Requisitos das tarefas:
1) De acordo com o texto sobre a atuação no cinema amazonense, em que cidade há atores de ótima qualidade e em bom número?
2) Por favor, transcreva do texto sobre a atuação no cinema amazonense o trecho que começa em "Estou certo, por" e termina em "dos filmes amazonenses.".

Texto de origem:
>>>

Meses atrás fiz um texto aqui sobre a atuação no cinema amazonense. Este assunto, um tabu da produção local, está cercado de desinformação, e também de alguma falta de interesse e boa vontade não apenas do público, mas também dos próprios diretores daqui.

Estou certo, por ter estado lá e assistido, de que aqui em Manaus há atores de ótima qualidade, e em bom número. Ao mesmo tempo, sei que isso não está tão claro se virmos apenas os resultados alcançados pelas médias dos filmes amazonenses.

Análise de atuação, pelo que se vê comumente, acaba caindo mais em gosto pessoal do que em análise técnica. Pela familiaridade que todos temos ao ver um ator em cena (seja pela herança das novelas, ou séries e filmes), fica parecendo algo natural saber se determinado ator está bem ou mal em cena. Claro que quando se trata de casos destacados, de bons ou maus exemplos, não é preciso ser um expert no assunto para detectá-los. Mas e quando não é evidente?

Pela massiva oferta norte-americana de entretenimento que nos chega ou pelo alcance dos folhetins da Globo existe, dentro do senso comum, certa antipatia por uma determinada estética, melanina, sotaque, ou apenas se busca, na maioria esmagadora das vezes, intérpretes com características físicas pré-determinadas. Ou seja, quando se pensa em atores amazonenses, o produtor, diretor, ou até mesmo o público, ou cai no estereótipo regionalizado, ou dá um jeito para encapsular nossas características dentro da forma branca, de olho claro e sotaque sulista.

<<<

Linhas fornecidas:
>>>

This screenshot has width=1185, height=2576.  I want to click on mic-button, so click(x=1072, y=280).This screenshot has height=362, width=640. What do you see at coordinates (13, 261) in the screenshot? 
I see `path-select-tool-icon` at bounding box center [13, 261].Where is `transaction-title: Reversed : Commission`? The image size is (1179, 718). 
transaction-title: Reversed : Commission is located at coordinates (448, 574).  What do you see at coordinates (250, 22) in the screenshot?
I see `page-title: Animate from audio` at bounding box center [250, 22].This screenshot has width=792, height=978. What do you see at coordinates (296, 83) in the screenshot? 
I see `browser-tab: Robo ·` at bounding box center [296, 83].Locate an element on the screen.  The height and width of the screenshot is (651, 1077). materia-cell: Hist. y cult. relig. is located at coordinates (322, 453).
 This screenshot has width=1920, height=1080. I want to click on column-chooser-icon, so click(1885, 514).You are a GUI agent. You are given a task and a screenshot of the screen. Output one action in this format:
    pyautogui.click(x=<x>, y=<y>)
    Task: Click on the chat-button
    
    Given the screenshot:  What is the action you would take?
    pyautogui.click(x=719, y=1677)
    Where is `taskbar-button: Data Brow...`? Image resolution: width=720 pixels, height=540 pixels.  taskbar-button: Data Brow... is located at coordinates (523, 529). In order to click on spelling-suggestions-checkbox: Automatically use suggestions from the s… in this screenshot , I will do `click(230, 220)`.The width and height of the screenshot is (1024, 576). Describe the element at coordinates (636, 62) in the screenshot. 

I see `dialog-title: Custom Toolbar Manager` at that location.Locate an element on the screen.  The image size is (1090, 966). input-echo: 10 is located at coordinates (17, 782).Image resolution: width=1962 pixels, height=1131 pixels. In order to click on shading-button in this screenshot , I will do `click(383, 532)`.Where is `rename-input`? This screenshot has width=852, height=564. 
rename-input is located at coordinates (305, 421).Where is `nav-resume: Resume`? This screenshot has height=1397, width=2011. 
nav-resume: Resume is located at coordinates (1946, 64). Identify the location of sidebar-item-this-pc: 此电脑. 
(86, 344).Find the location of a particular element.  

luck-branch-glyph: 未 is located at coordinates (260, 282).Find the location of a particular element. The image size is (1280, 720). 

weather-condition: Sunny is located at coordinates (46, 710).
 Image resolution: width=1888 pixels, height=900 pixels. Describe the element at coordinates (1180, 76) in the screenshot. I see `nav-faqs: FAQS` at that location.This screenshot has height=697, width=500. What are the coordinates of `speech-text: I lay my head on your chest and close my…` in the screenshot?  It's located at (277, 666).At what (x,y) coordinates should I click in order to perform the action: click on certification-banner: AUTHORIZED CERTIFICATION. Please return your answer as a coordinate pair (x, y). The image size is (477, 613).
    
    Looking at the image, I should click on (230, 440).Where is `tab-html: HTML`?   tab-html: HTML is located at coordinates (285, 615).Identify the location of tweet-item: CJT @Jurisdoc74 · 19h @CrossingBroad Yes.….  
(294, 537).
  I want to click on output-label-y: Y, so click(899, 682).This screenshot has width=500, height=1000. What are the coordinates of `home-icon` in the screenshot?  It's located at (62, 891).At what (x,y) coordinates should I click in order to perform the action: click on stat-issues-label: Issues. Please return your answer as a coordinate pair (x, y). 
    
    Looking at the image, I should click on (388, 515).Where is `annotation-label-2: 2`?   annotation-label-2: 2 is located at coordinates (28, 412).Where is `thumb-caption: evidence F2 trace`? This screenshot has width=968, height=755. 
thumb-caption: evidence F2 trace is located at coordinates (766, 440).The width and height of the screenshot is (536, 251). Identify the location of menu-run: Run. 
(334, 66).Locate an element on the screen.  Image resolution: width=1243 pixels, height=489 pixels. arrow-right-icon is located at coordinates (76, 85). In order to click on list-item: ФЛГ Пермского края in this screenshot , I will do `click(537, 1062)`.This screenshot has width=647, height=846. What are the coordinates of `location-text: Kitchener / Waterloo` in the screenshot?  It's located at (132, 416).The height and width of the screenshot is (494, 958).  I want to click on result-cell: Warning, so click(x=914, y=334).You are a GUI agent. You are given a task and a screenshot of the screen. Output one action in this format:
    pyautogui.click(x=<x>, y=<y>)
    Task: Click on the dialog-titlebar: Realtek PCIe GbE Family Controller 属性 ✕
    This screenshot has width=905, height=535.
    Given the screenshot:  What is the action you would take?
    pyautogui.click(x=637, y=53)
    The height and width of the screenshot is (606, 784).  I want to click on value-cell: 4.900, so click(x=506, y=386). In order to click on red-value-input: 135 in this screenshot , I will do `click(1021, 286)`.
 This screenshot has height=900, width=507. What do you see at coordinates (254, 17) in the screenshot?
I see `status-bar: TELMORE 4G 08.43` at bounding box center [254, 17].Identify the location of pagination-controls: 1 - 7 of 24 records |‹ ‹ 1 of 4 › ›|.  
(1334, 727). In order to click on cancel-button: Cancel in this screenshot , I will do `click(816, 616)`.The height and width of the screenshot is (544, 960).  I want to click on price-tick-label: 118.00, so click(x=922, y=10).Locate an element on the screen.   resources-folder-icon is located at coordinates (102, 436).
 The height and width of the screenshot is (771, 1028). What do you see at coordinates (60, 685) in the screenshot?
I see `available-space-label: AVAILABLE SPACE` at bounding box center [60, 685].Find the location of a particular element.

<<<

Respostas:
1) Em Manaus.

2)
Estou certo, por ter estado lá e assistido, de que aqui em Manaus há atores de ótima qualidade, e em bom número. Ao mesmo tempo, sei que isso não está tão claro se virmos apenas os resultados alcançados pelas médias dos filmes amazonenses.